Abstract

The structural relaxation kinetics at the glass transition in tellurium oxide (TeO2)‐based glasses has been examined from viscosity and heat‐capacity measurements to clarify the features of the structural relaxation in fragile oxide glass‐forming liquids. A large decoupling between enthalpy relaxation and viscous flow, i.e., a large discrepancy between the activation energies for the enthalpy relaxation (recovery), ΔH, and viscous flow, Eη, has been demonstrated in TeO2‐based glasses.
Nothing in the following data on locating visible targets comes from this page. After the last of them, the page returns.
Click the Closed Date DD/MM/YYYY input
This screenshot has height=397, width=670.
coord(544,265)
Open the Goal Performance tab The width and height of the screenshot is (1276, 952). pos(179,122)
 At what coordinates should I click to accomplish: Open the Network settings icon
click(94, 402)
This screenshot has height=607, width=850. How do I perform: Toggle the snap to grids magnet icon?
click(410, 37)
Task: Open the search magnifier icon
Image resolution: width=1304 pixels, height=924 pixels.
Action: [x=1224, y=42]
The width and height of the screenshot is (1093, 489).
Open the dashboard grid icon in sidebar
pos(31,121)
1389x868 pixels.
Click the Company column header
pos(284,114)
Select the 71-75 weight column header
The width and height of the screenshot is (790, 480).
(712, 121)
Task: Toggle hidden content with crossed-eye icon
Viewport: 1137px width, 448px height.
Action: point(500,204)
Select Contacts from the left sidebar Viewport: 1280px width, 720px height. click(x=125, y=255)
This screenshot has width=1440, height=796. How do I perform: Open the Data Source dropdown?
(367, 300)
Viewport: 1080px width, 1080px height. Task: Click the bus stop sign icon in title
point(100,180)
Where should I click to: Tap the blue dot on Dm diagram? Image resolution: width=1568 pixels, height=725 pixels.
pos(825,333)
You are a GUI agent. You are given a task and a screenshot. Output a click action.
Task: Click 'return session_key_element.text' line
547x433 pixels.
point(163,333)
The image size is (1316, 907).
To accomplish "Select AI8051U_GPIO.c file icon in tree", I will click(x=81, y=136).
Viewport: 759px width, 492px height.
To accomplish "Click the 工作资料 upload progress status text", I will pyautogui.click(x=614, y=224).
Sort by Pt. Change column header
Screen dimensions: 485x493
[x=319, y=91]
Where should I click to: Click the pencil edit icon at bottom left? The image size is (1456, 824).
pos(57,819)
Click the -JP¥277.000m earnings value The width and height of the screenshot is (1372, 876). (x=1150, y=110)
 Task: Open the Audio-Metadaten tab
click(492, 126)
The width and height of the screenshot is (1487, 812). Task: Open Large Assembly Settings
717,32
The values in xK2O·xMgO·(100 − 2x)TeO2 glasses, for example, are ∼919–1051 kJ/mol for ΔH and ∼ 577–701 kJ/mol for Eη, given the ratio of ΔH/Eη≈ 1.44–1.59. Some viscosity and heat‐capacity data (all data have been reported previously) obtained from similar experiments in Sb2O3–B2O3 glasses belonging to the category of strong glass‐forming liquids have been reanalyzed in this paper for comparison; a strong coupling was found to exist between ΔH and Eη, i.e., ΔH/Eη≈ 0.98–1.18. An origin of decoupling between ΔH and Eη in fragile glass‐forming systems such as TeO2‐based glasses has been discussed by considering the glass structure model for fragile glasses; strongly bonded correlated (highly constrained) regions are surrounded or connected by weakly bonded noncorrelated (unconstrained) parts.